O caso de Anitta pode ser exagerado, ou não. Mas não se pode perder de vista que o Ceará é estado turístico. Municípios litorâneos se beneficiam do turismo interno mesmo. De quem vai de Fortaleza e outras cidades. Promover Carnaval, nesses casos, é investimento. Se bom ou ruim, depende do tamanho da despesa e do retorno obtido. Há gastos exagerados. Mas, por vezes, investir mais dá retorno maior. O problema é que muita gente critica ou defende conforme o gosto ou não pela festa. O poder público não existe para dar vazão a gostos pessoais.

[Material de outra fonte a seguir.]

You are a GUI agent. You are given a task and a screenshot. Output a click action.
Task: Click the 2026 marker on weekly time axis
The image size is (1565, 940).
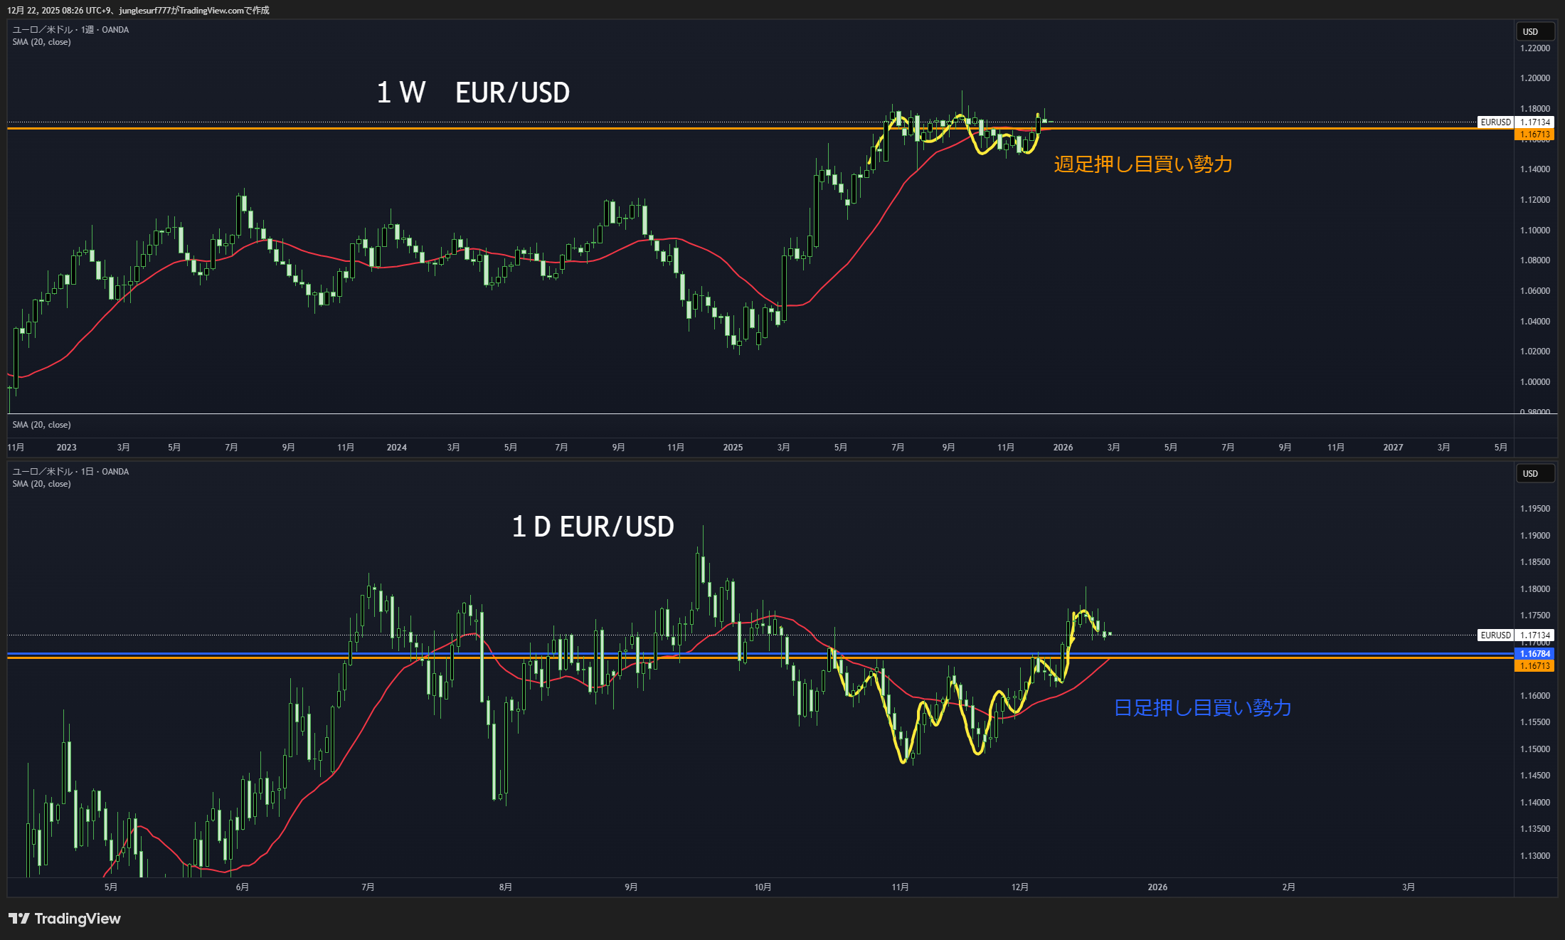[1063, 448]
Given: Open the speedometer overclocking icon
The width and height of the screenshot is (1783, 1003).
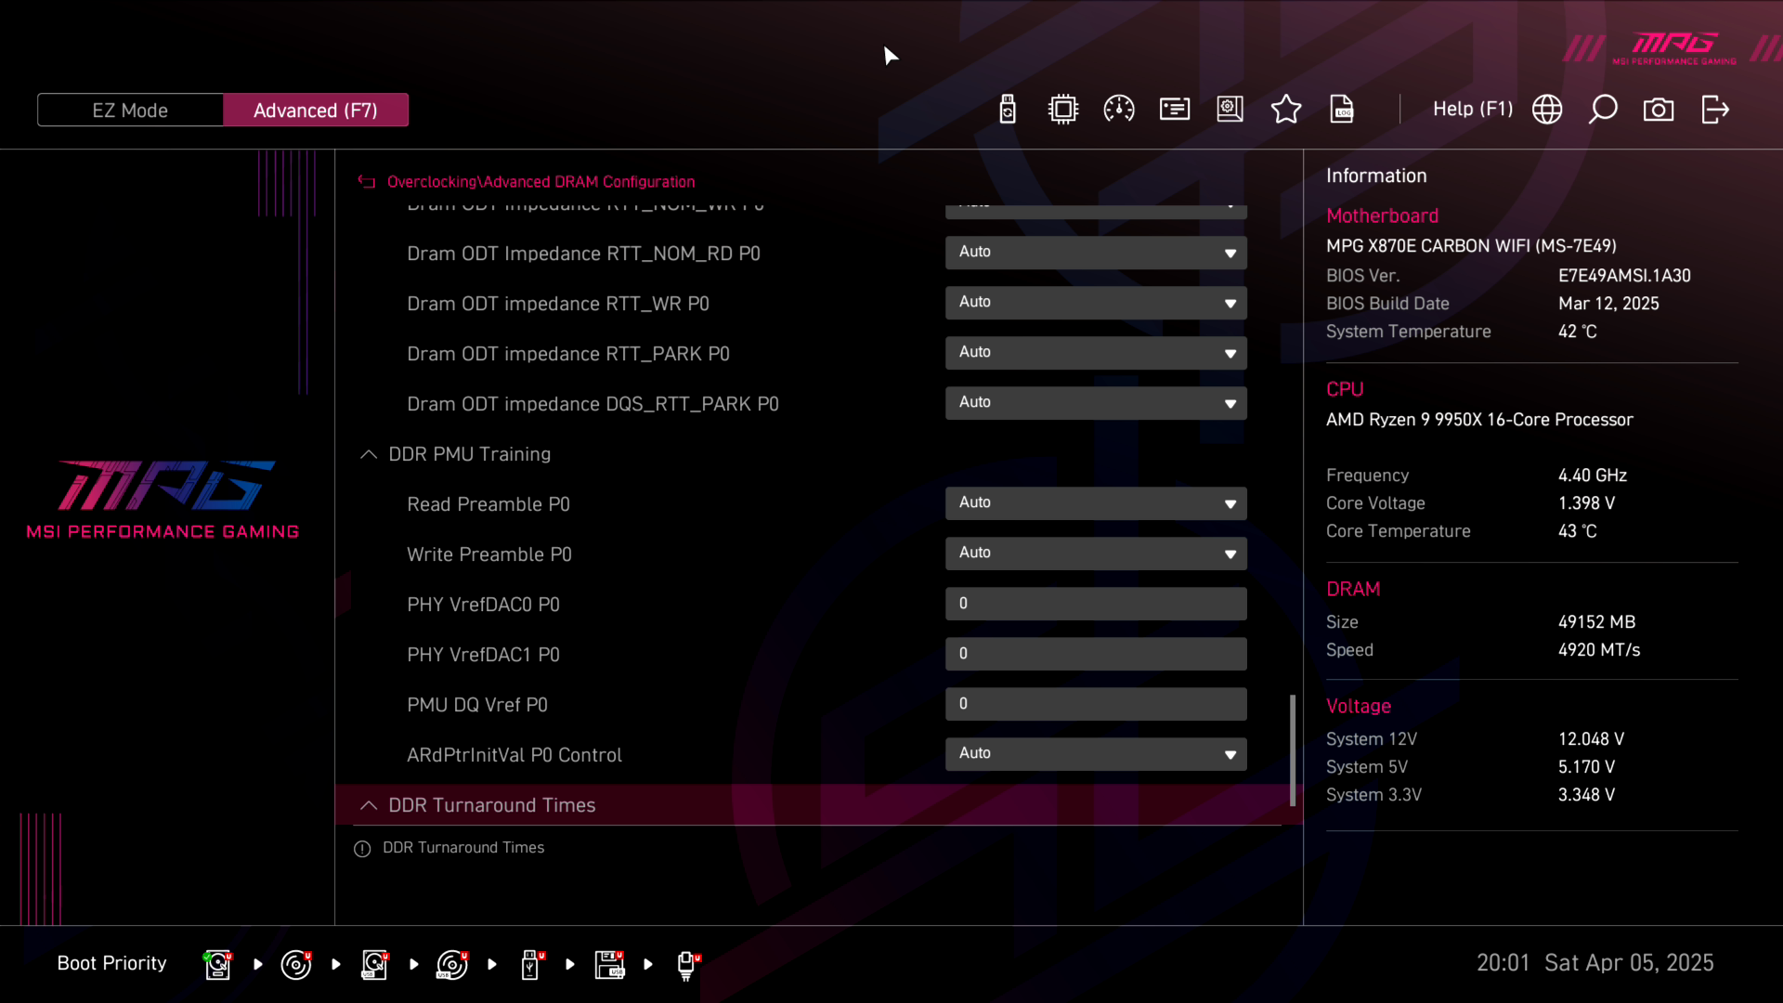Looking at the screenshot, I should pyautogui.click(x=1119, y=110).
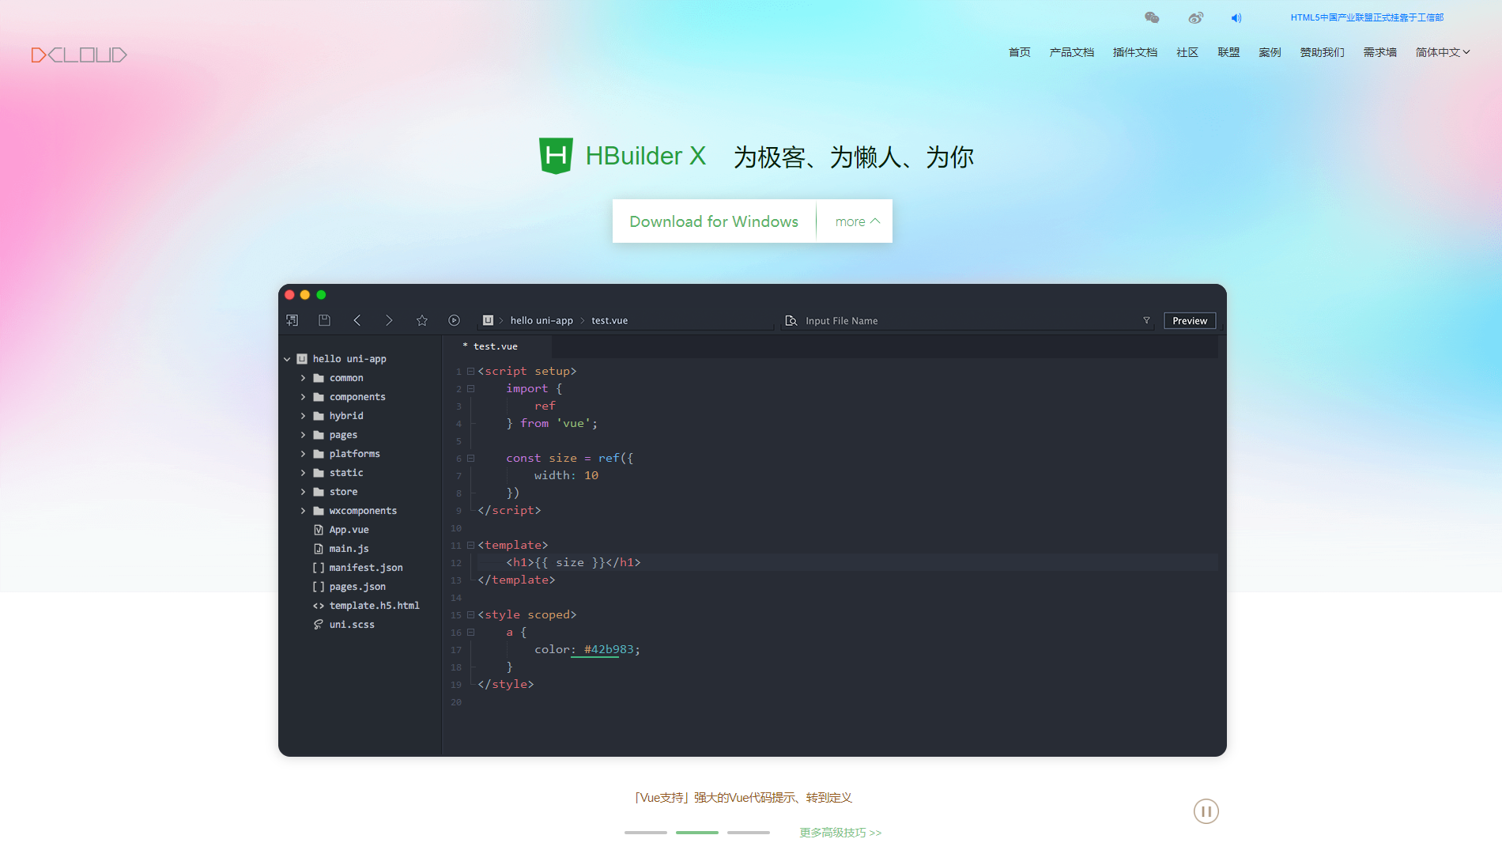This screenshot has width=1502, height=854.
Task: Run the project using the play icon
Action: pyautogui.click(x=454, y=319)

Alguém acha que é bom negócio para Paracuru não ter Carnaval? Que vale à pena Guaramiranga não promover o Festival de Jazz e Blues? Que, em outra escala, seria lucrativo cancelar o Carnaval do Rio de Janeiro, de Salvador, de Olinda?
Em todos esses casos, pelo potencial econômico, é sempre preferível quando patrocinadores privados financiam as festas. Em eventos de grandes dimensões, muita gente lucra. Pode-se captar dinheiro particular e preservar o erário. Tanto melhor.
Muito da crítica a gastos com Carnaval é moralista e pautada por gosto pessoal. Do ponto de vista econômico, prefiro olhar pela ótica do investimento e retorno. Tem investimento certo e investimento errado. Não há uma verdade totalizante na qual todas as situações sejam abarcadas. Como em quase tudo, aliás.